*** Opening of Information given ***

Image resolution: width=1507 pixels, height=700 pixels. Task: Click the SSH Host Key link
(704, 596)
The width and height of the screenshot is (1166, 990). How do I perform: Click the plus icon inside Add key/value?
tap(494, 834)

*** Close of Information given ***
*** Opening of Information given ***

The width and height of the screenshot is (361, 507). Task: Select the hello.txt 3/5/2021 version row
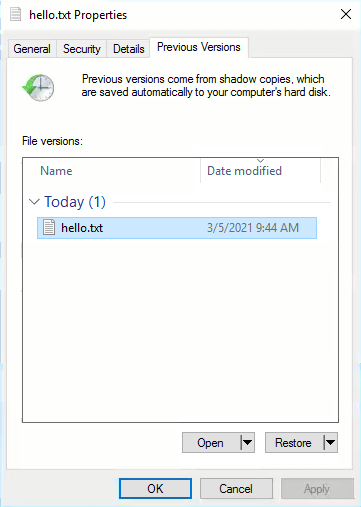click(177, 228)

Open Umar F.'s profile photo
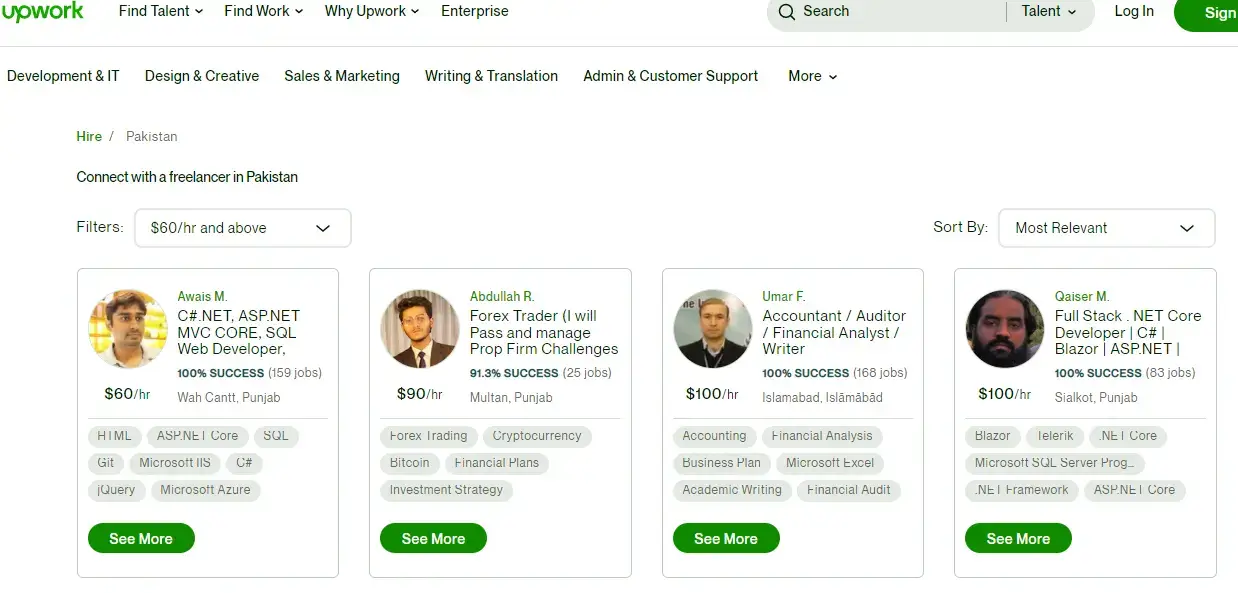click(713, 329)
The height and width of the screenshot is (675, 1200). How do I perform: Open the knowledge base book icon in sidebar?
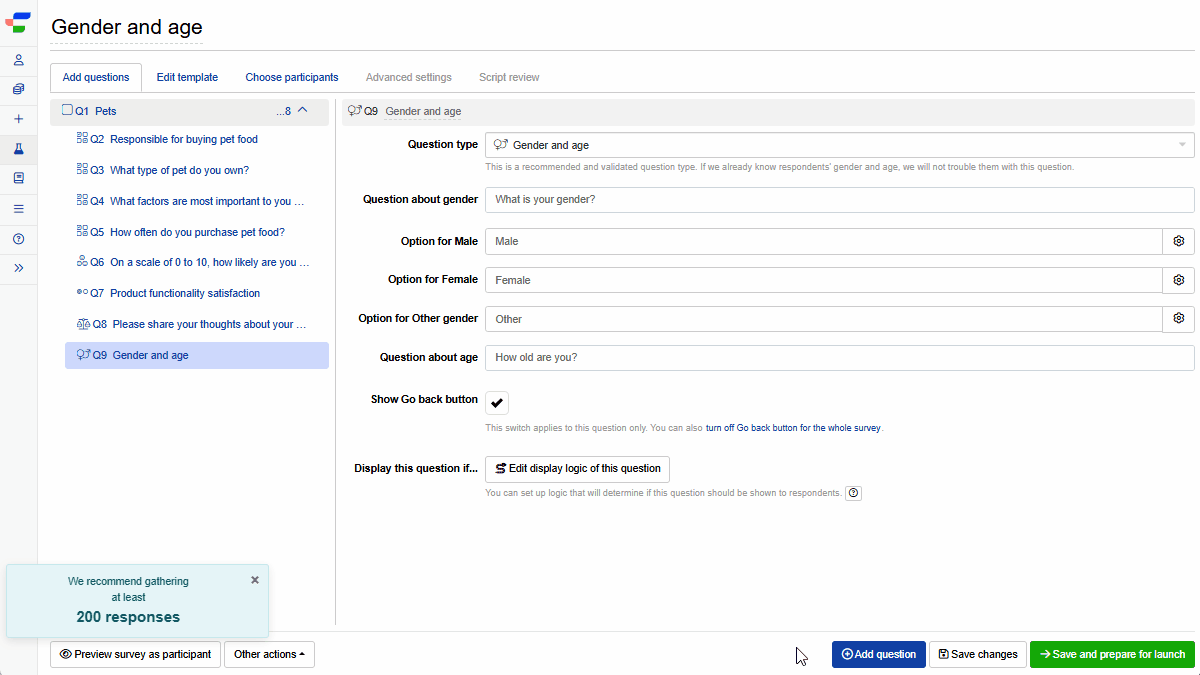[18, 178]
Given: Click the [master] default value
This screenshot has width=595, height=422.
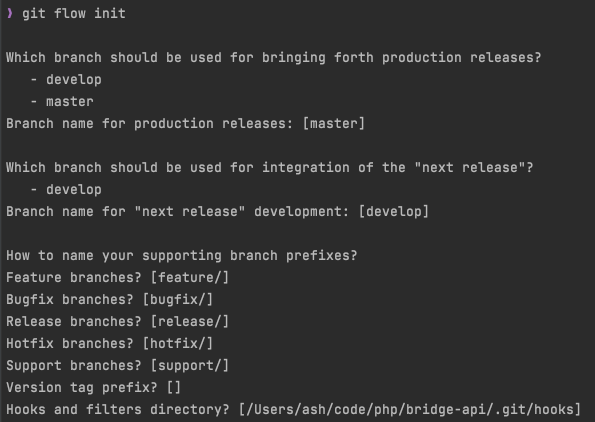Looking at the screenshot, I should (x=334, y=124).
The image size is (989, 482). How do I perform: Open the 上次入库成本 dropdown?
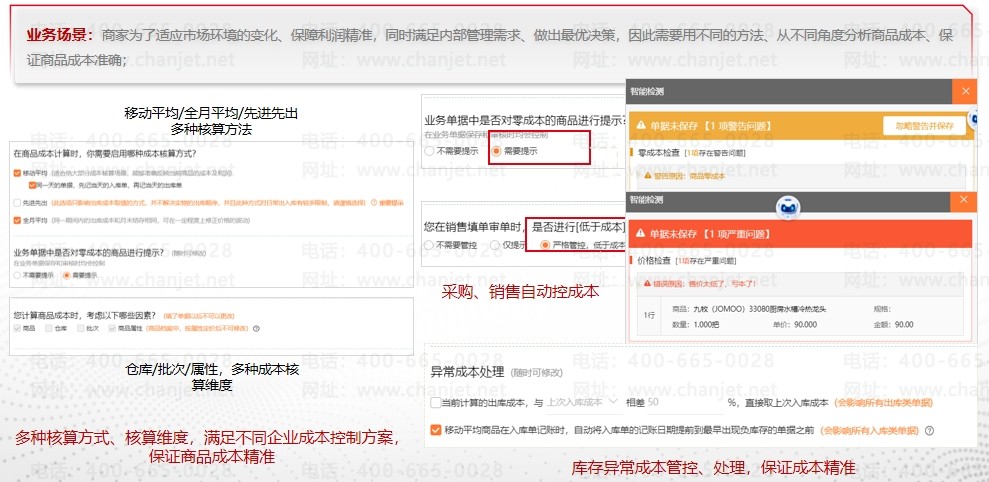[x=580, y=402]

*** Close of Information given ***

§ Exercise
Would you copy the lines above exactly, starting with the one that has "The width and height of the screenshot is (361, 507)." and ending with the one that has "Given: Click the [master] default value", both included, without the pictures?

§ Final answer
The width and height of the screenshot is (361, 507). Task: Select the hello.txt 3/5/2021 version row
click(177, 228)

Open Umar F.'s profile photo
click(713, 329)
The height and width of the screenshot is (675, 1200). How do I perform: Open the knowledge base book icon in sidebar?
[18, 178]
Given: Click the [master] default value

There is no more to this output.